Es posible que la cita no reproduzca con exactitud los términos de la
declaración original, pues se trata de una retraducción al español de una
versión italiana. (Fidel Castro, “Per i comunista dell’America latina o la
Rivoluzione a la fine”. Feltrinelli, Milan, 1967, p.72.)
26
La
revolución cubana, ya deformada, estilizada y descontextualizada de su historia
real por obra de la soberbia revolucionaria fue proyectada luego como modelo
sobre el resto de Latinoamérica.
Con
lo que el castrismo cometió dos pecados en uno: el querer exportar la
revolución cubana, y el de querer exportar, a título de “revolución
cubana” una cosa que nunca había ocurrido en Cuba.
“La
Revolución Cubana ha demostrado que la guerrilla puede destruir un poderoso
ejército profesional. ¡Si lo pudimos hacerlo nosotros, también
ustedes pueden hacerlo!”
¿Quién
no recuerda este cliché argumental mil veces reiterado en discursos y
declamaciones castristas a lo largo de los años ’60?
Tal
fue el mensaje específico del castrismo a la América Latina, la fórmula del
llamamiento cubano a la insurrección continental.

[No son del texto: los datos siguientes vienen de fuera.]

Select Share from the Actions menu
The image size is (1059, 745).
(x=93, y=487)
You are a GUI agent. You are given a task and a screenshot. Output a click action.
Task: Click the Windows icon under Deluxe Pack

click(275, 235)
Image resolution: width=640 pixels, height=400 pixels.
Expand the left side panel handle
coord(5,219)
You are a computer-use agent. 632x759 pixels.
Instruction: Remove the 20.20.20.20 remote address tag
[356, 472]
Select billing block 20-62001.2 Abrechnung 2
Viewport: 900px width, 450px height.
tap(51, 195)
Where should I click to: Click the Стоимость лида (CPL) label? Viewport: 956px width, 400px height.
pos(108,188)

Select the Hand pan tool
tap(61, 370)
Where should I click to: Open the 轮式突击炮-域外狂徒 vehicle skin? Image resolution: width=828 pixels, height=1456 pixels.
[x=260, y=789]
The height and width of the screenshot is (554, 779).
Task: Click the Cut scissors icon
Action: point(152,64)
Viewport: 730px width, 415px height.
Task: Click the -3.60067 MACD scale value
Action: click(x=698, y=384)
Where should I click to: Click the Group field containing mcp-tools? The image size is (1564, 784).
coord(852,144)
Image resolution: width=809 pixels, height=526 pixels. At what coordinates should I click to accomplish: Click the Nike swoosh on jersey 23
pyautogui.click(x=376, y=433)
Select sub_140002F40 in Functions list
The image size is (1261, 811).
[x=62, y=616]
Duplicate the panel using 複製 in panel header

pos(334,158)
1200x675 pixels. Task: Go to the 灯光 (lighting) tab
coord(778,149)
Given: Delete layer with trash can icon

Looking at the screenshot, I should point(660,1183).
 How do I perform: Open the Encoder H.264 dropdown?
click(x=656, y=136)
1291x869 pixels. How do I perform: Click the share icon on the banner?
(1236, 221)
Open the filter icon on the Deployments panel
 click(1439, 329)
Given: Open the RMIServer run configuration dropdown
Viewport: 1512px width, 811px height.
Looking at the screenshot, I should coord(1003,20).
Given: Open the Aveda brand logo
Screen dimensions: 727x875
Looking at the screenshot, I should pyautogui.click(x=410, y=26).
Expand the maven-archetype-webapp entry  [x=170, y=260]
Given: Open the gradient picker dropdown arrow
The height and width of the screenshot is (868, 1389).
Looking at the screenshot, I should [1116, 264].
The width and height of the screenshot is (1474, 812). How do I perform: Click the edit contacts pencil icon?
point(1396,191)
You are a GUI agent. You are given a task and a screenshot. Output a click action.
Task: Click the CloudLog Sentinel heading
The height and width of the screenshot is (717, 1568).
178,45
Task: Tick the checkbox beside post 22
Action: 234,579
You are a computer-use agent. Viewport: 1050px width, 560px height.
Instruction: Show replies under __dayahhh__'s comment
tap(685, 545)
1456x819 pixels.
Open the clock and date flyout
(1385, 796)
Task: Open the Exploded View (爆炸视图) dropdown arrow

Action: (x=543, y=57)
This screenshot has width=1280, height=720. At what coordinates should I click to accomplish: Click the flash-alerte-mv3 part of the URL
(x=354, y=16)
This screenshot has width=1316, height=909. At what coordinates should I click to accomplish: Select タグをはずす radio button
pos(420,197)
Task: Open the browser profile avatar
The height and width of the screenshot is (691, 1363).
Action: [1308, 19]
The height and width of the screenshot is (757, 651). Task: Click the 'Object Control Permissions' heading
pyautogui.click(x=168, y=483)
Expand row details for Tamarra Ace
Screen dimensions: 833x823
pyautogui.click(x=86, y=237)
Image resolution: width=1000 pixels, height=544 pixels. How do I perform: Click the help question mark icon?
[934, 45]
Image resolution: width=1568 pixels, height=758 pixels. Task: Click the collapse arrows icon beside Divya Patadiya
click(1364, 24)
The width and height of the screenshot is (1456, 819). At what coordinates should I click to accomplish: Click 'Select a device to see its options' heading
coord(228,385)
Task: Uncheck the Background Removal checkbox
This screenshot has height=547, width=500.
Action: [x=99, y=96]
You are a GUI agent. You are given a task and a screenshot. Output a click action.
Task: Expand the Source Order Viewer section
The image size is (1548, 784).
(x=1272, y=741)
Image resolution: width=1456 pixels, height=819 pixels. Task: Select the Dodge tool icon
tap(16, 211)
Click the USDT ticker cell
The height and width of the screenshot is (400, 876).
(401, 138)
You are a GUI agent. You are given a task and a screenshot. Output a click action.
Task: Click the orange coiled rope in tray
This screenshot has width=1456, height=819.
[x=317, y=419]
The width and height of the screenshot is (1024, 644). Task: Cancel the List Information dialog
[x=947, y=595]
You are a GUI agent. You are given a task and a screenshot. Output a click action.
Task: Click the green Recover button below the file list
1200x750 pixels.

Toda una generación fue convocada a luchar y
morir en la instrumentación de un modelo operativo que era una lisa y llana
falsedad.
Si
el llamamiento hubiera sido una exhortación a hacer lo que la revolución cubana
realmente
demostró que podía hacerse, habría encerrado una serie de recomendaciones
bastantes más complejas, de alcances bastantes más restringidos y de un tono
bastantes más modestos.
Habiendo
sido, por lo pronto, un mensaje menos universal, con el elenco de sus destinatarios
limitado a quienes estuvieran padeciendo dictaduras similares a la de Batista.
Habría
incluido, además, entre otras recomendaciones, la de limitar el objetivo perseguido a la restauración del pluralismo
democrático,
la de promover una alianza entre todos los sectores susceptibles de coincidir
en una acción conjunta para alcanzar la meta, la de convencer a Washington de
que esta acción no apuntaba a lesionar intereses norteamericanos básicos, la de
conseguir – bajo la así asegurada benevolencia estadounidense – el respaldo
activo de los más poderosos gobiernos del hemisferio, la de combatir siempre
con el escapulario en la mano y la de persignarse con horror toda vez que se
recibía una acusación de complicidad con el comunismo.
Pero
la lógica de la soberbia revolucionaria no podía incluir semejantes
recomendaciones en la promoción latinoamericana de modelo castrista, sin
reconocer el papel de poderosos factores ajenos a la guerrilla en la historia real
de la revolución cubana.
Una
admisión de este tipo restaría grandiosidad a la guerrilla, cuestionaría la omnipotencia de la voluntad guerrillera, dejaría en descubierto el hecho de
que sólo una parcela secundaria de la revolución cubana había pasado por la
Sierra Maestra, mientras el resto del proceso que acabaría con Batista pasaba
por manejos de cancillería, disponibilidades empresarias y avales de moderadas
fuerzas políticas tradicionales.
La
promoción de la revolución cubana como modelo universal tuvo que sujetarse entonces a la
necesidad de preservar su imagen contra todas esas impurezas –
iconográficamente irreproducibles – de la vida real.
Y
en esta tarea de autopreservación mitológica, el modelo que se lanzó sobre el
continente fue el de la violencia omnipotente, el de los “diez, cien, mil
Vietnam”, el de una guerra mesiánica e imposible, en la que fueron asumidos como
enemigos aquellos a quienes el castrismo de la Sierra había tenido a su lado
como condescendientes aliados y proveedores de municiones.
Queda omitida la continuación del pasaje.